In a new study entitled “Untargeted plasma metabolomics identifies endogenous metabolite with drug-like properties in chronic animal model of multiple sclerosis,” a team of researchers performed a comparative analysis of metabolites between control mice and a mouse model with experimental autoimmune encephalitis (EAE, the most commonly used experimental model for the human inflammatory demyelinating disease, multiple sclerosis). The team identified EAE-specific alterations in metabolites, therefore suggesting their potential importance in multiple sclerosis (MS) pathogenesis. The study was published in The Journal of Biological Chemistry.
Metabolic alterations have been reported in several diseases as either potential disease biomarkers or therapeutic targets. In fact, recent metabolomics studies (aiming at understating the set of metabolites present within an organism, cell, or tissue) identified potential disease biomarkers in neurological diseases, including Alzheimer’s disease, Parkinson’s disease, and in animal models of MS.
Here, authors performed a metabolomics analysis on plasma from a EAE mouse model. The analysis was conducted at the chronic phase of the disease with the goal of identifying if this phase was associated with a unique metabolic profile when compared with control mice.

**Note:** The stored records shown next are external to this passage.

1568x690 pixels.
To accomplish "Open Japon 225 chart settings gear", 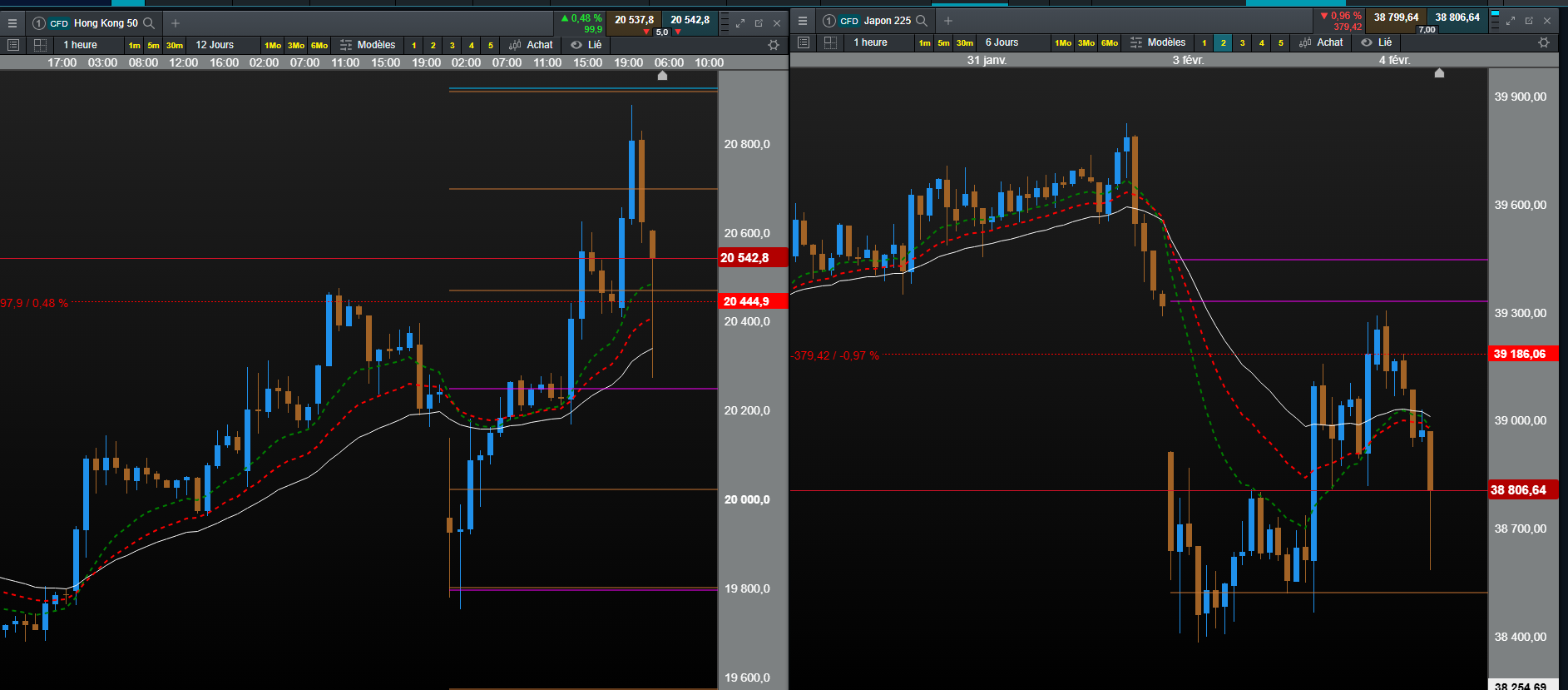I will coord(1544,42).
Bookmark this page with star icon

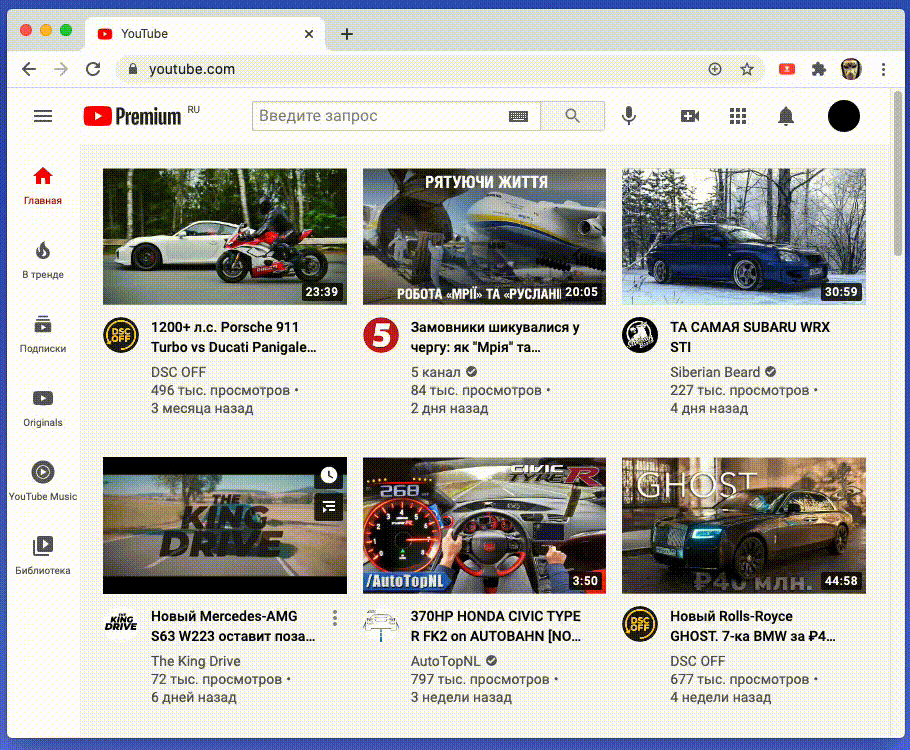click(x=747, y=69)
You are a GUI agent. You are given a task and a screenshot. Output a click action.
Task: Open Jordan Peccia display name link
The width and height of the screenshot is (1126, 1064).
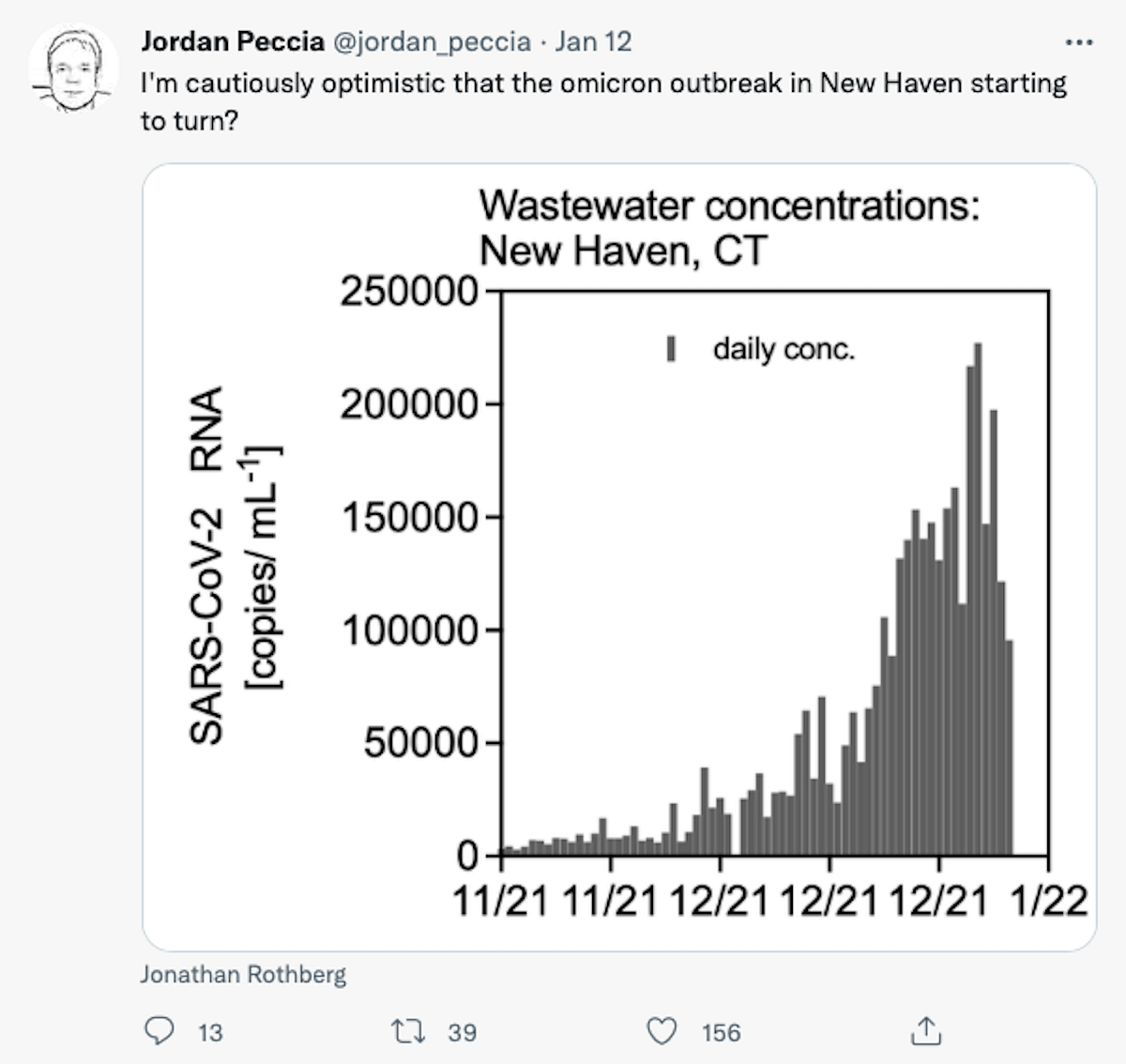(233, 41)
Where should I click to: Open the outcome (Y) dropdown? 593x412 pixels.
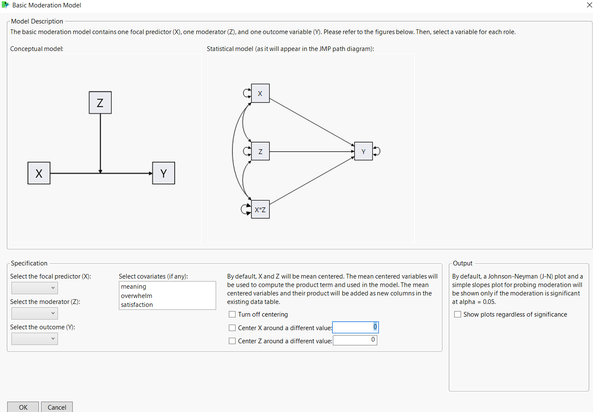34,339
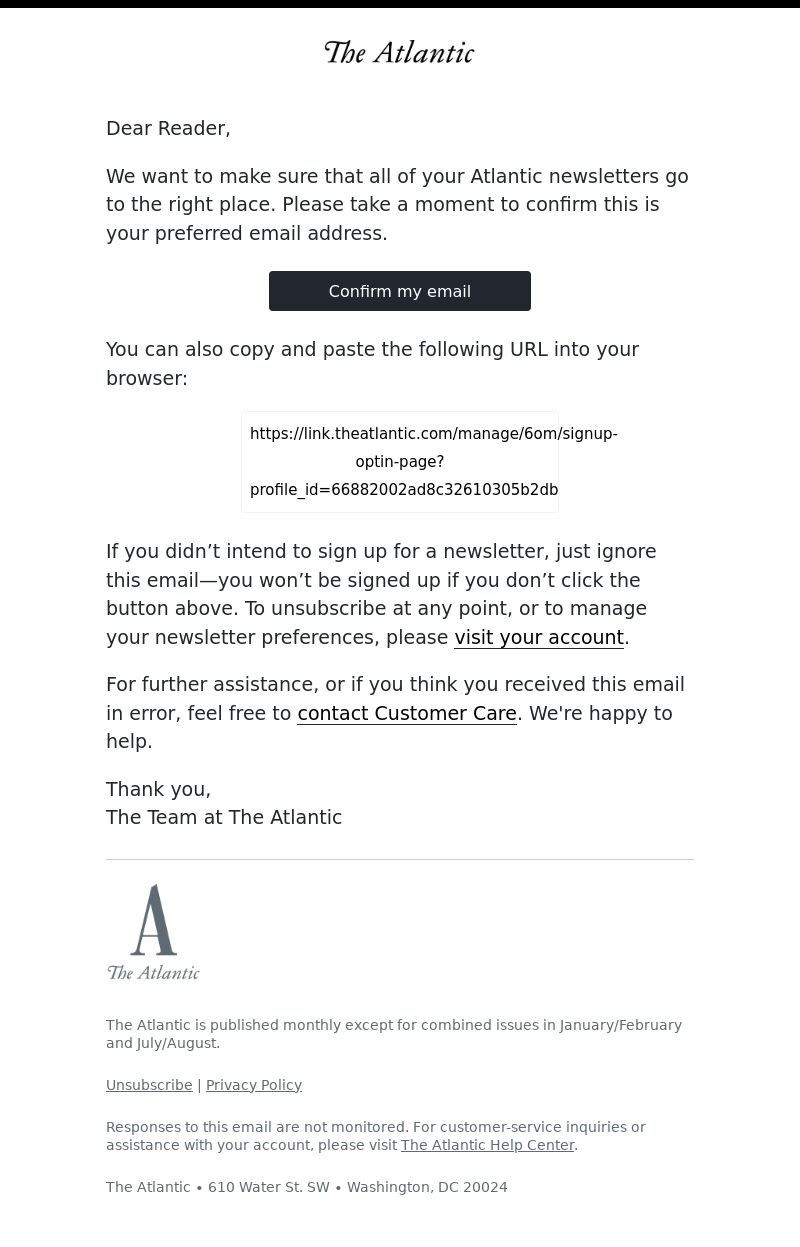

The team identified, out of 324 metabolites analyzed, 100 metabolites as significantly altered between the EAE mice and controls. The identified molecules spanned different metabolic classes and pathways, being identified as lipids, amino acid, peptide, xenobiotic, carbohydrate, nucleotide and energy pathways. Researchers observed that the majority of the metabolic alterations in EAE mice occurred in lipids. Of note, bioinformatic analysis showed that six of the metabolic pathways altered in EAE mice included alpha linolenic acid and linoleic acid metabolism, both polyunsaturated fatty acids (PUFAs). The metabolism of the PUFA pathway (which includes omega-3 and omega-6 fatty acids) was found to be down-regulated in the plasma of EAE. In fact, PUFA metabolites were previously identified as being decreased in mouse models of MS and in MS patients.
The team performed further studies to identify what was the biological relevance for MS disease of a down-regulation of omega-3. To this end, researchers administered EAE mice with a daily oral dose of resolvin D1, a downstream metabolite of omega-3. Authors observed that resolvin D1 decreased disease progression by inhibiting the rise of autoreactive T cells. Moreover, the team found that resolvin D1 induced a population of macrophages that is involved in tissue repair and anti-inflammatory responses. Hence, resolvin D1 acts by reducing the pro-inflammatory environment in the central nervous system of EAE mice.
The team highlights that using a metabolomics approach can identify potential therapeutic targets or metabolites that may protect against MS, such as resolvin D1.